Every object has a natural frequency — the number of times it vibrates per second on its own. When an outside sound matches that frequency closely enough, the vibrations grow. A goblet in this test vibrated at about 800 cycles per second. When the speaker matched within 0.5 Hz, the glass shattered.

Speaker enclosure size shapes the sound you hear at specific frequencies. Different box depths boost or flatten the volume at certain points in the range. You build three sealed plywood enclosures with depths of 500 mm, 400 mm, and 300 mm, then play test tones from 30 Hz to 600 Hz through each one. A decibel meter placed one meter away records whether smaller boxes raise the dB level above the baseline that larger boxes keep flat.

Temperature can shift how many times per second an object vibrates. A 640 Hz tuning fork tested at five temperatures from 0 to 100 degrees Celsius shows a small but steady drop as the fork gets hotter. Heat affects the rate of vibration even in a precisely manufactured instrument.

Precise measurement reveals just how slightly temperature shifts a vibration rate.
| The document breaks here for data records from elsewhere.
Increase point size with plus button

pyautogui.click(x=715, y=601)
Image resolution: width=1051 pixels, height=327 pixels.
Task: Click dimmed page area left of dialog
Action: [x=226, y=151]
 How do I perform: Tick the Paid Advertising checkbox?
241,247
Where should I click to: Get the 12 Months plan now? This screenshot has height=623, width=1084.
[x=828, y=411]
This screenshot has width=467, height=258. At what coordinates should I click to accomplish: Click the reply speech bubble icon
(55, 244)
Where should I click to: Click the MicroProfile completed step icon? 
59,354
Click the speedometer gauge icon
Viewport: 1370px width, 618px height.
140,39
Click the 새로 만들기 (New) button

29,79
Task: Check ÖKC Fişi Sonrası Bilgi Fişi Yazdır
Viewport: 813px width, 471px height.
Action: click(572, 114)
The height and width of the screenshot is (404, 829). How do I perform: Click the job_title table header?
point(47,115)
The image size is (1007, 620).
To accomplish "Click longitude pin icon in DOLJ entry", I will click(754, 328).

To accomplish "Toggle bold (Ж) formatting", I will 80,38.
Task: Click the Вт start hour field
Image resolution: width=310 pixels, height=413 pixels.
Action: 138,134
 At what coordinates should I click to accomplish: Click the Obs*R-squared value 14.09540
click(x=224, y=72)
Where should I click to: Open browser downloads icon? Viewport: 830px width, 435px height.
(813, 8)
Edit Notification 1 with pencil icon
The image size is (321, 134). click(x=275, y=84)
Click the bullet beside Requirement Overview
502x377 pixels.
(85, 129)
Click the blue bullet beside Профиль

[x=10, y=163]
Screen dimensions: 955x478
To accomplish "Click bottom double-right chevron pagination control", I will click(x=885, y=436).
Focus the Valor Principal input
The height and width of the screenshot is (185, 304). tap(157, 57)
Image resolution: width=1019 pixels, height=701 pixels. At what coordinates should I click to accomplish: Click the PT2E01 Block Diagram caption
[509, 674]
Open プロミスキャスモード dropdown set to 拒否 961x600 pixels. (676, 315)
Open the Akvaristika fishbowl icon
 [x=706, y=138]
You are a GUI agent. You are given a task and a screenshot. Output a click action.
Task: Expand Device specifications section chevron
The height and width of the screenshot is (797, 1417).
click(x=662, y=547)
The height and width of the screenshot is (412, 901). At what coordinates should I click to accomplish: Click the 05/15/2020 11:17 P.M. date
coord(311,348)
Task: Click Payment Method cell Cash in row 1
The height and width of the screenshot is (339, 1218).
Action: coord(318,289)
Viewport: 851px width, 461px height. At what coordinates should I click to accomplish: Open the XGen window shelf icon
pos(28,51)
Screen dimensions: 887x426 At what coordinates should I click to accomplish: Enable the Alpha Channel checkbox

You cool a 640 Hz tuning fork in a freezer and heat it in stages to test five temperatures: 0°C, 25°C, 50°C, 75°C, and 100°C. At each step you tap the fork and record its frequency with a sound sensor and scope. At 0°C it reads 641.6 Hz. By 100°C it drops to 639.9 Hz — a small but consistent change.

Run a wet finger along the rim of a piece of stemware and the glass vibrates to make a tone. Change the water level and the number of vibrations per second shifts, moving the pitch higher or lower. With less water the pitch shifts one way. With more water it shifts the other. That change in water level is all it takes to control the note.